[Stored items]
☆ ☆ ☆
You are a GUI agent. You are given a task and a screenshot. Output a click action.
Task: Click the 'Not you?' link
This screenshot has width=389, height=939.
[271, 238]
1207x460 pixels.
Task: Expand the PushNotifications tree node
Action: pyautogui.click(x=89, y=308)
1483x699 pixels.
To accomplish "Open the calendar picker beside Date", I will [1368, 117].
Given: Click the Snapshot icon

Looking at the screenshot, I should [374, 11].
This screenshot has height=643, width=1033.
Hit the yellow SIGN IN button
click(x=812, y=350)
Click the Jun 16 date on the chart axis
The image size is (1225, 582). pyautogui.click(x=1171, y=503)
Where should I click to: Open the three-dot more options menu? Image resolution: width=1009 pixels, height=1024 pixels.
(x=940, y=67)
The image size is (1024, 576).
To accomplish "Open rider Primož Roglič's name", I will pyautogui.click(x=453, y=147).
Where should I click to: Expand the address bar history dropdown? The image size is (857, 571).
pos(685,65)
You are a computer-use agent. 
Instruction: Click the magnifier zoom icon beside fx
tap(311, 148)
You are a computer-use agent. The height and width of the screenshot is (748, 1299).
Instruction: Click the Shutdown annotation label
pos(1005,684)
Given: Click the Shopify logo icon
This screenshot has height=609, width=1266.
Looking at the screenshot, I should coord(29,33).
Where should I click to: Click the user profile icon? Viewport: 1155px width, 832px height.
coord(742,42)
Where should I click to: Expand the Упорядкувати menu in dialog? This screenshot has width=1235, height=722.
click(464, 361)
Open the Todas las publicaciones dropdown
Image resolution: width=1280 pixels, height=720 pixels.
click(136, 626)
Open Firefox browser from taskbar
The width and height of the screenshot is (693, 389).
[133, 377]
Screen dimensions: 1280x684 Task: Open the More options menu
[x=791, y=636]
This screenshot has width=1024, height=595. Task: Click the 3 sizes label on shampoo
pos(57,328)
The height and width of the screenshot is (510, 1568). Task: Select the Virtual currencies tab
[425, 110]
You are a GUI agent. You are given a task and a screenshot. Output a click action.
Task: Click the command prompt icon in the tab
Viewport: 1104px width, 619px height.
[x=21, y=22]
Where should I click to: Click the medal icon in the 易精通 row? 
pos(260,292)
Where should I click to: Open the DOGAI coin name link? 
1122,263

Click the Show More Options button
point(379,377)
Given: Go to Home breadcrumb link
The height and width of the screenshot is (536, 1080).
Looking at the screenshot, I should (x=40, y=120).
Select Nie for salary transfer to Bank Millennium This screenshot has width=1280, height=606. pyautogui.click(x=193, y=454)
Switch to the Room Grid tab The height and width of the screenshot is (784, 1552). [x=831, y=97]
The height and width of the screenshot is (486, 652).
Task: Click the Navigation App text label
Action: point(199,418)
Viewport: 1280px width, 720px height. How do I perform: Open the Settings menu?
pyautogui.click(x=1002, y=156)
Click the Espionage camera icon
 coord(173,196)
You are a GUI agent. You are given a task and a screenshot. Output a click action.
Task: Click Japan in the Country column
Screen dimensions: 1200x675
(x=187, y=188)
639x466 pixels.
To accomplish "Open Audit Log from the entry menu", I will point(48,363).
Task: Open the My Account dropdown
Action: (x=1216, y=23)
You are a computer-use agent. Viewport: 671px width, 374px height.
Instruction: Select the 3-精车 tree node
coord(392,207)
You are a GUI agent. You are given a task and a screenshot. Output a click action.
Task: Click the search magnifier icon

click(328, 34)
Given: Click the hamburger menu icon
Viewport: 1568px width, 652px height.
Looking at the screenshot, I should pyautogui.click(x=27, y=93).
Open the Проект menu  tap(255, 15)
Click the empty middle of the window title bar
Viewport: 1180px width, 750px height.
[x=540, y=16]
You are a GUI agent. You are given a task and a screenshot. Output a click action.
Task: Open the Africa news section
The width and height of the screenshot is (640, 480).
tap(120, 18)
☆ ☆ ☆
◆ Problem to work on ◆
From the records above, pull out each line that has "computer".

◆ Response to this task ◆
You are a computer-use agent. 
You are a computer-use agent. The height and width of the screenshot is (748, 1299).
You are a computer-use agent. Viewport: 671px width, 374px height.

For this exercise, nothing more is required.